« On est passé de peu à côté d’un texte qui aurait perdu une grande partie de son sens » Avec ces propos ouvrant sa prise de parole devant ses homologues, le député Arthur Delaporte (Parti socialiste, Cavaldos) a résumé la séquence politique qui a agité l’Assemblée nationale depuis mercredi 7 février. Les élus ont adopté mercredi 14 février le projet de loi de lutte contre les dérives sectaires au terme de débats houleux sur son article 4. Supprimé par le Sénat avant d’être réintroduit par l’Hémicycle, celui-ci entend sanctionner la provocation à l'abstention ou à l'abandon de soins. Son rejet dans la soirée du 13 février par une coalition du groupe Rassemblement national (RN) et de voix des Républicains (LR) et de la France Insoumise (LFI) a donné lieu à une nouvelle délibération, et une nouvelle rédaction de l'article a alors été proposée par la rapporteuse du texte, la députée Brigitte Liso (Renaissance, Nord). Il a finalement été adopté par 151 voix pour et 73 voix contre.
Création du délit et protection des lanceurs d'alerte
Dans sa forme finale, l’article 4 prévoit ainsi de punir « d’un an d’emprisonnement et de 30 000 euros d’amende » toute personne qui en provoquerait une autre atteinte d’une pathologie à abandonner son traitement thérapeutique en lui présentant cet abandon « comme bénéfique » pour sa santé, alors qu’il entrainerait en réalité de graves conséquences pour son état. Les mêmes peines sont prévues pour toute « provocation à adopter des pratiques présentées comme ayant une finalité thérapeutique ou prophylactique alors qu’il est manifeste, en l’état des connaissances médicales, que ces pratiques exposent à un risque immédiat de mort ou de blessures de nature à entraîner une mutilation ou une infirmité permanente ». Et en cas de récidive, les peines sont portées à 3 ans d’emprisonnement et 45 000 euros d’amende.
Le texte précise également son champ d’application.

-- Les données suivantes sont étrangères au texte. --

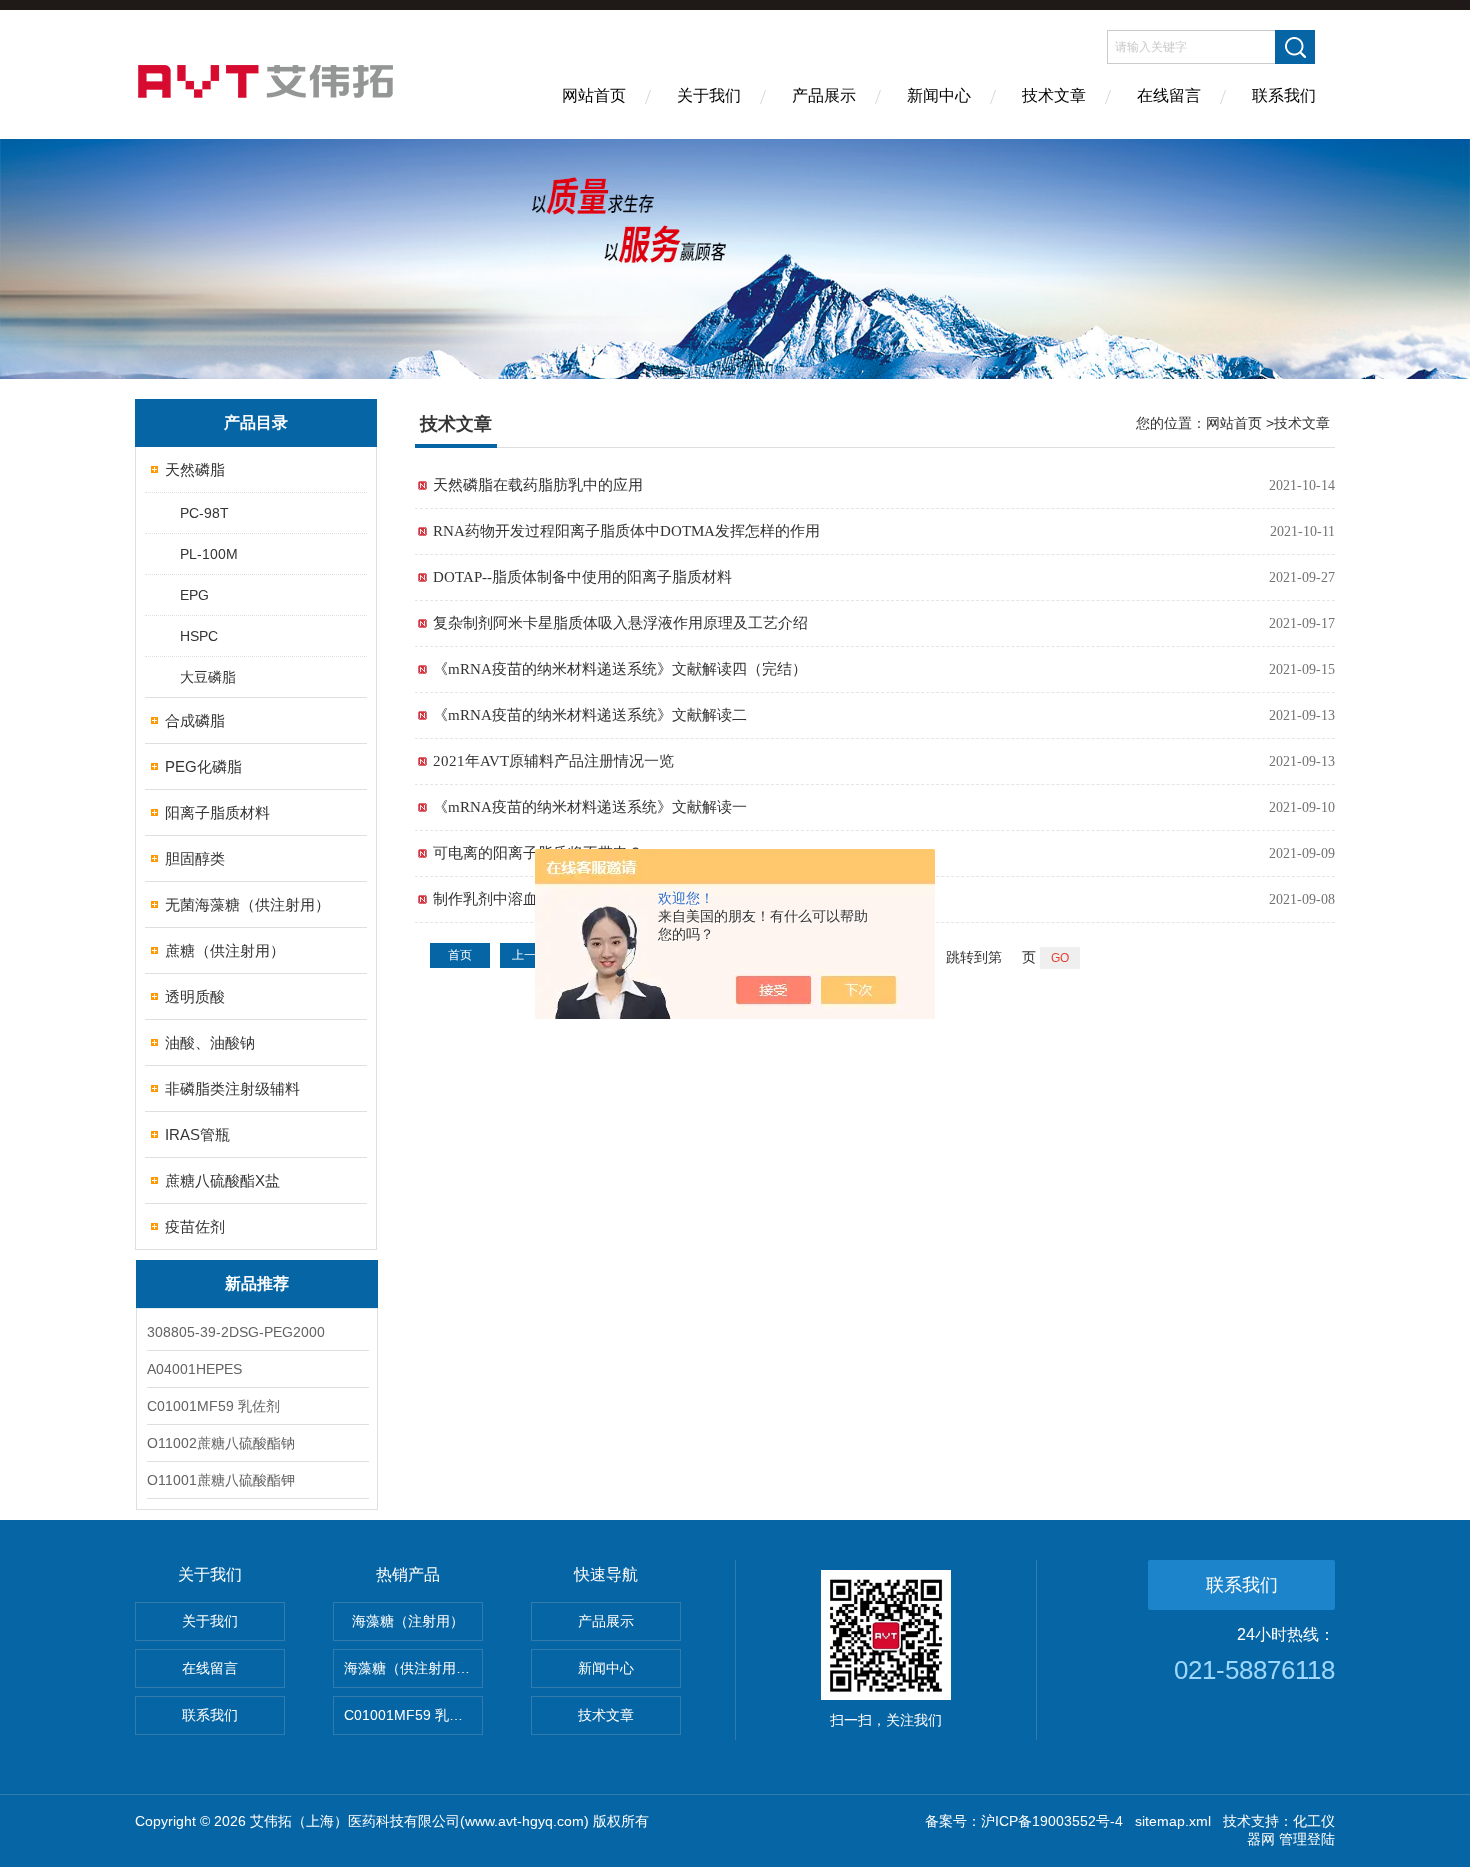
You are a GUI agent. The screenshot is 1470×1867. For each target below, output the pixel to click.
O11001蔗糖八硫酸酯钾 (221, 1480)
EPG (194, 595)
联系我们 (1284, 95)
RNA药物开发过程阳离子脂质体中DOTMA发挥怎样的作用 (626, 531)
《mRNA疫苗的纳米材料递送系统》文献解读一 (590, 807)
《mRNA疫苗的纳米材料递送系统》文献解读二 (590, 715)
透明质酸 (195, 996)
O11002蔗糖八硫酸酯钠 (221, 1443)
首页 (460, 955)
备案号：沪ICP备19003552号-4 (1024, 1821)
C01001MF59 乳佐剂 (213, 1406)
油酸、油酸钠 (210, 1042)
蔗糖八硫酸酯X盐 (222, 1180)
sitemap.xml (1173, 1821)
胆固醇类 (195, 858)
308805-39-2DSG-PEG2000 (236, 1332)
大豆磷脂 (208, 677)
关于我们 (709, 95)
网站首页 (594, 95)
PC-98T (204, 513)
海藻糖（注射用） (408, 1621)
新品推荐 (257, 1283)
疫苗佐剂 (195, 1226)
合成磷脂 (195, 720)
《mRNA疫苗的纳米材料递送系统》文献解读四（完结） (620, 669)
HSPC (199, 636)
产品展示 (824, 95)
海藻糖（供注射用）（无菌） (413, 1668)
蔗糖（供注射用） (225, 950)
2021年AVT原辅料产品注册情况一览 (553, 761)
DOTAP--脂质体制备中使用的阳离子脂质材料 (582, 577)
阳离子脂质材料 (217, 812)
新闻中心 (939, 95)
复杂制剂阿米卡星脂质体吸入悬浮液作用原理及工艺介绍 (620, 623)
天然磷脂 (195, 469)
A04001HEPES (194, 1369)
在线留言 (1169, 95)
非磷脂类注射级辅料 (232, 1088)
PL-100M (209, 554)
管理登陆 (1307, 1839)
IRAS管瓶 (197, 1134)
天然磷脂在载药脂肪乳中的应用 (538, 485)
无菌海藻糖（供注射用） (247, 904)
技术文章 (1054, 95)
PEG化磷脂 (203, 766)
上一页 (530, 955)
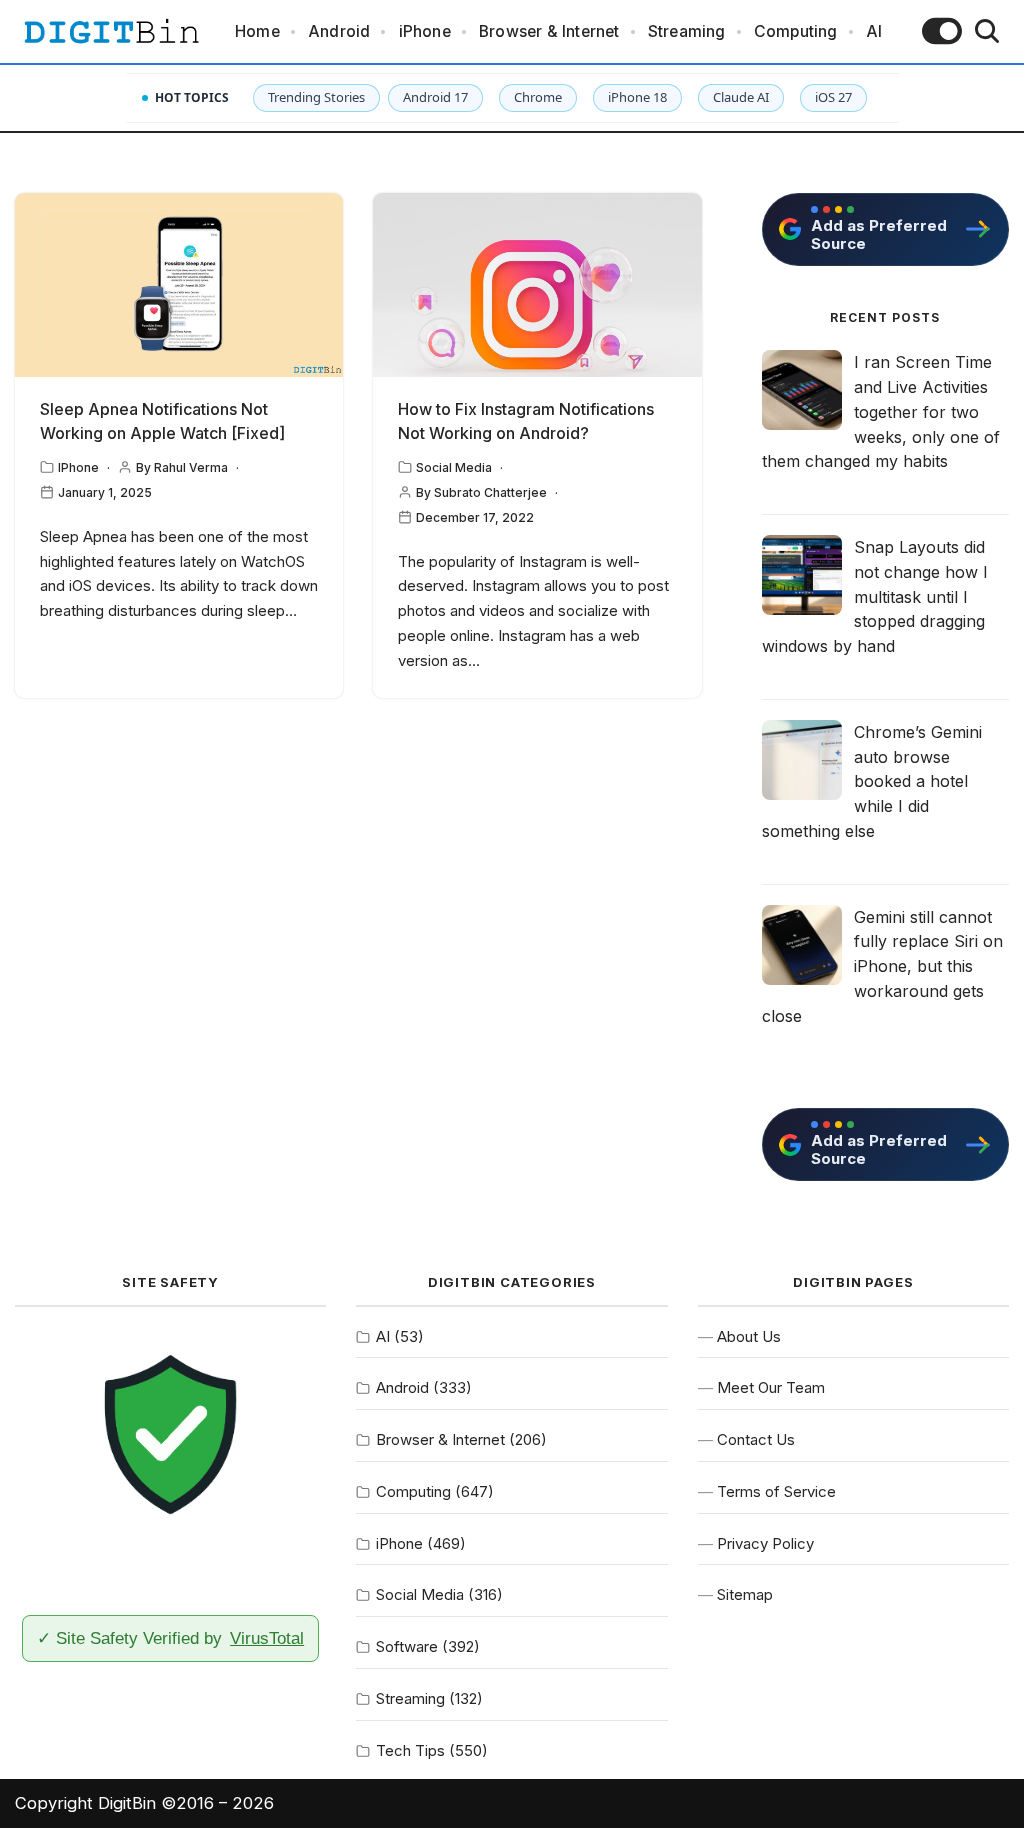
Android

Il n’y aura ainsi pas délit si la provocation s’accompagne « d’une information claire et complète » sur les conséquences d'un abandon de soins sur la santé, et si les conditions dans lesquelles cette provocation a été faite « ne remettent pas en cause la volonté libre et éclairée » de la personne visée. À noter qu’une personne en situation de sujétion psychologique ou physique ne sera pas jugée comme étant apte à manifester une telle volonté. Enfin, « les lanceurs d’alerte n’ont pas vocation à être concernés par ces nouvelles infractions », indique un sous-amendement, porté par les députés socialistes. Ces dispositions entendent ainsi répondre aux inquiétudes qui ont agité certains députés, qui voyaient dans ce texte une tentation du gouvernement de censurer la liberté d’expression et les lanceurs d’alerte.
Un texte qui aura besoin de moyens adéquats
« Ce texte, plus largement, permet de répondre à un certain nombre de nouvelles dérives que l’on peut observer relatives aux dérives sectaires », s’est félicité Arthur Delaporte. « Maintenant, il faut avancer et il faut surtout des moyens. Et j’espère que ce texte ne sera pas une occasion perdue », a-t-il plaidé, appelant à renforcer les institutions et les vigies du numérique, à commencer par la Miviludes et Pharos, afin qu’elles puissent mieux accomplir leurs missions. « C’est un pas en avant, il est insuffisant. Continuons le combat », a-t-il conclu.